■ **COMPLETE THE FOLLOWING**:
1 - Please rewrite the paragraph beginning "The issue of Internet censorship" from the article below on criticism of China and the IOC ahead of the Olympics as a short bulleted list that keeps its main facts.
2 - Extend the article below on criticism of China and the IOC ahead of the Olympics by writing what comes after its final paragraph.
[Opening QUOTED PASSAGE section]
China and the International Olympic Committee (IOC) are under fire from critics who say neither has lived up to pledges the country made to improve its rights record and lift Internet censorship for the Olympics.

IOC press chief Kevan Gosper said this week that some IOC officials cut a deal to let China block sensitive websites to the media, despite repeated promises of a free Internet. On Friday officials said there would be unrestricted access.

"The issue has been solved," IOC vice-president Gunilla Lindberg told Reuters.

"The IOC Coordination Commission and BOCOG met last night and agreed," she said, referring to Beijing's Olympic organizers. "Internet use will be just like in any Olympics."

'EYE TO EYE'

The issue of Internet censorship was only the latest of a series of issues, from human rights, to reporting restrictions, to China's policies in Darfur and Tibet, that have prompted criticism of its Communist leadership.

Although Internet access will be free for reporters for the period of the Games, it is still tightly controlled for the rest of the country.

Hu made a plea for the Games not to be politicized. Many had hoped the Olympics would lead the country of 1.3 billion on a path toward greater political reform to match years of breakneck growth that has made it the world's fourth-largest economy.

"I don't think that politicizing the Olympic Games will do anything good to addressing any of the issues," Hu said.

"It is only inevitable for people from different countries and regions may not see eye to eye with one another on some different issues," he said.

But critics said China itself was to blame for any politicization of the Games.

"The IOC and the Chinese government I think are the ones to be held accountable here ... I think the blame related for anything related to the politicization of the Olympics really falls on their shoulders," Lhadon Tethong, executive director of Students for Free Tibet told a teleconference on Friday.

100-YEAR DREAM

Advocacy group Dream for Darfur added to the political pressure on Beijing by calling on China in an open letter on Friday to use its sway with Sudan's leadership to stop the violence in the troubled Western region of Darfur.

Filmmaker Steven Spielberg embarrassed Beijing earlier this year by withdrawing as an artistic adviser to the Olympics over China's policies in Sudan, where China sells arms and is a major oil industry investor.

Beijing sought to reassure that it was ready for any threat, saying tens of thousands of troops had been drafted into Olympic security efforts that include everything from surveillance cameras and surface-to-air missile launchers.
[Closing QUOTED PASSAGE section]
[Opening EXTRACTED RECORDS section]
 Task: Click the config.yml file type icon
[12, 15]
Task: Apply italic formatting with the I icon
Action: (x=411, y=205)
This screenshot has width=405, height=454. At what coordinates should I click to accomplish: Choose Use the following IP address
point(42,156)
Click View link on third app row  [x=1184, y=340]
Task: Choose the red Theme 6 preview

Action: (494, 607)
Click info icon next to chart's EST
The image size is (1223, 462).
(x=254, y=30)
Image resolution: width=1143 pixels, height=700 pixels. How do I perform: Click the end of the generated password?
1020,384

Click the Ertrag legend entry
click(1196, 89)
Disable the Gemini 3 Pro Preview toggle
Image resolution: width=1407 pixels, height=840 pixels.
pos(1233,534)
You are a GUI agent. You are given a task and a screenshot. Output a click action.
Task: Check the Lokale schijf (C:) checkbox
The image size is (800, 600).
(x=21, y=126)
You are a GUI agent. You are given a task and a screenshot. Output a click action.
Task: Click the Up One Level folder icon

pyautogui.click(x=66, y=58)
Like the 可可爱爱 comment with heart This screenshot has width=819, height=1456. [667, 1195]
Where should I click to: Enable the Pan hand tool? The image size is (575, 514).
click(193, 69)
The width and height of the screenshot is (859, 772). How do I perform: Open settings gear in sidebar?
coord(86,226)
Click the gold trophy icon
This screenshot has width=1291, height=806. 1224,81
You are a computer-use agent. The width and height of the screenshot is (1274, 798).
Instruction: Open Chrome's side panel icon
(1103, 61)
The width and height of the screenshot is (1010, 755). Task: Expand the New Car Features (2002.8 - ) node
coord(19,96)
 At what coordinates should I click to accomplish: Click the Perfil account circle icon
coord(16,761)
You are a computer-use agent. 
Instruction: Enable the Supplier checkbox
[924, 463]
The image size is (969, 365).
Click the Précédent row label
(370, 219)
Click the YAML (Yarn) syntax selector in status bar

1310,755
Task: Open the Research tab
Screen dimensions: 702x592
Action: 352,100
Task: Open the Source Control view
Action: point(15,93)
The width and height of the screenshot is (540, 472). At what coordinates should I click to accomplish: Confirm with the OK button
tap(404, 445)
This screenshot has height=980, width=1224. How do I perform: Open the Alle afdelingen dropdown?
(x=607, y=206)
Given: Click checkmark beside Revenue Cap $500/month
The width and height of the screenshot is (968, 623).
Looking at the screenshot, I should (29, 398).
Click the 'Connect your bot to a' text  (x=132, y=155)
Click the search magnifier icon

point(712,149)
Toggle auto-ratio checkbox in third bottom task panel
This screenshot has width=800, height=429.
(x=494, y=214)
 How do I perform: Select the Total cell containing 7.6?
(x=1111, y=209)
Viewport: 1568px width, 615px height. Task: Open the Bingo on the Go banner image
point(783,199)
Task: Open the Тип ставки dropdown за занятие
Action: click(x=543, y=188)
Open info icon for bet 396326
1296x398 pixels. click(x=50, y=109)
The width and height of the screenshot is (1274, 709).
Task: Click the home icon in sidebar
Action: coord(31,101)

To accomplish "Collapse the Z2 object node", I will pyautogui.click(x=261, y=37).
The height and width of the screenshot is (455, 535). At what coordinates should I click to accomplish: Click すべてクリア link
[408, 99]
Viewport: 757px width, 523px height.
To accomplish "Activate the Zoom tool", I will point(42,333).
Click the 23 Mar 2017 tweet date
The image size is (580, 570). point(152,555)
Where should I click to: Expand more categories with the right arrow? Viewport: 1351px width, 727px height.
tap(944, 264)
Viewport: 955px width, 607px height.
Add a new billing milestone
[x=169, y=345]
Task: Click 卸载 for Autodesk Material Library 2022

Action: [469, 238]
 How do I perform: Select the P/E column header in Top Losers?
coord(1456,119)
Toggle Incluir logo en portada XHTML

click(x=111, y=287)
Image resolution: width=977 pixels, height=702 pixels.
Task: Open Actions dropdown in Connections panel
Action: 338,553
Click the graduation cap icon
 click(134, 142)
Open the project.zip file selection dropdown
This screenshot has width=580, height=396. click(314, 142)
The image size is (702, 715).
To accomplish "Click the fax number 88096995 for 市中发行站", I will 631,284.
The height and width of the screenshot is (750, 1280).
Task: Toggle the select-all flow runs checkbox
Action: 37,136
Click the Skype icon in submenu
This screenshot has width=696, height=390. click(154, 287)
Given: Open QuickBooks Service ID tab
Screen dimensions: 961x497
[Closing EXTRACTED RECORDS section]
■ **WRITTEN ANSWERS**:
1 -
- Internet censorship is only the latest issue to prompt criticism of China's Communist leadership.
- Earlier issues include human rights, reporting restrictions, and China's policies in Darfur and Tibet.

2 -
"All in all, China's security forces are confident and capable of securing the Olympic Games," Tian Yixiang, of the Beijing Olympic Security Command Centre, told a news conference.

Hu said that as early as 1908 some Chinese were saying their country should host the Olympics and when the Games open on August 8 it would be the fulfillment of a 100-year dream.

He also defended the cost of the endeavor -- expected to be well over $2 billion -- which has led to the building of a new airport terminal, several subways lines and state-of the-art facilities. "The investment is worth it," he said.

Doping, the scourge of sport, has hit two of the most successful Olympic nations, Russia and Italy. Italy's Andrea Baldini, the world number one in the men's foil, tested positive for a medication used in hospitals in cases of cardiac arrest.

It is banned by the World Anti-Doping Agency (WADA) because it can be used as a masking agent for other drugs.

"I'm disconcerted, sad and it's an ugly thing for the world of fencing," Italian Fencing Federation president Giorgio Scarso said.

In Russia, newspapers said the banning of seven of their leading female athletes appeared to be a foreign plot to deprive the Russian team of at least five golds in Beijing.

The athletes were charged with fraudulently substituting urine during the doping control process. Russian media alleged the athletes' samples had been manipulated by a western company.

"I call what is happening now a provocation staged deliberately to knock out the potential medalists right before the Olympics," Kommersant business daily quoted world indoor 1,500 meters champion Yelena Soboleva as saying.